The number of 5G connections reached over 17.7 million globally in 2019, according to 5G Americas.
4G LTE took roughly 10 quarters, or until Q1 2012, to reach 17.9 million connections – roughly where 5G is today. 3G did not reach that mark until December 2010, after 11 quarters. 2G reached it in December 1995, after 14 quarters.
The rapid growth of 5G has been fuelled by an explosion of 3GPP-standard commercial 5G networks deployed. There are now 59 5G commercial networks, a number which is expected to nearly quadruple to 200 by the end of 2020, according to data from TeleGeography.
“With the first year of 5G completed, 2020 is shaping up to be focused on the growth of new 5G devices, increasing coverage, increasing network densification, and probably the first 5G Stand Alone deployments,” Chris Pearson, president of 5G Americas, said.
LTE has now reached 5.3 billion connections after ten years of operation.
North America had 587,000 5G connections and 483 million LTE connections. In Q4 2019, North America continued with robust subscription additions of 434,000 5G connections (284 percent Q3 to Q4) and 13 million LTE connections (2.7 percent Q3 to Q4) across the region.
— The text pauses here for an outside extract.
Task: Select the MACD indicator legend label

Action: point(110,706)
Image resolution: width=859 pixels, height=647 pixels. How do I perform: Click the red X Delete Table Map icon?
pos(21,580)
Latin America and the Caribbean ended 2019 with 1,237 5G subscriptions (314 percent Q3 to Q4) and 366 million LTE subscriptions (5.4 percent Q3 to Q4 growth), respectively.
Research firm Omdia projects 5G connections will reach 91 million by the end of 2020. North America will account for 13.9 million. Latin America and the Caribbean will account for an additional 1.5 million subscribers by the end of the year.
Global 4G LTE connections are expected to reach 5.9 billion, of which 513 million will come from North America and 397 million will come from Latin America and the Caribbean.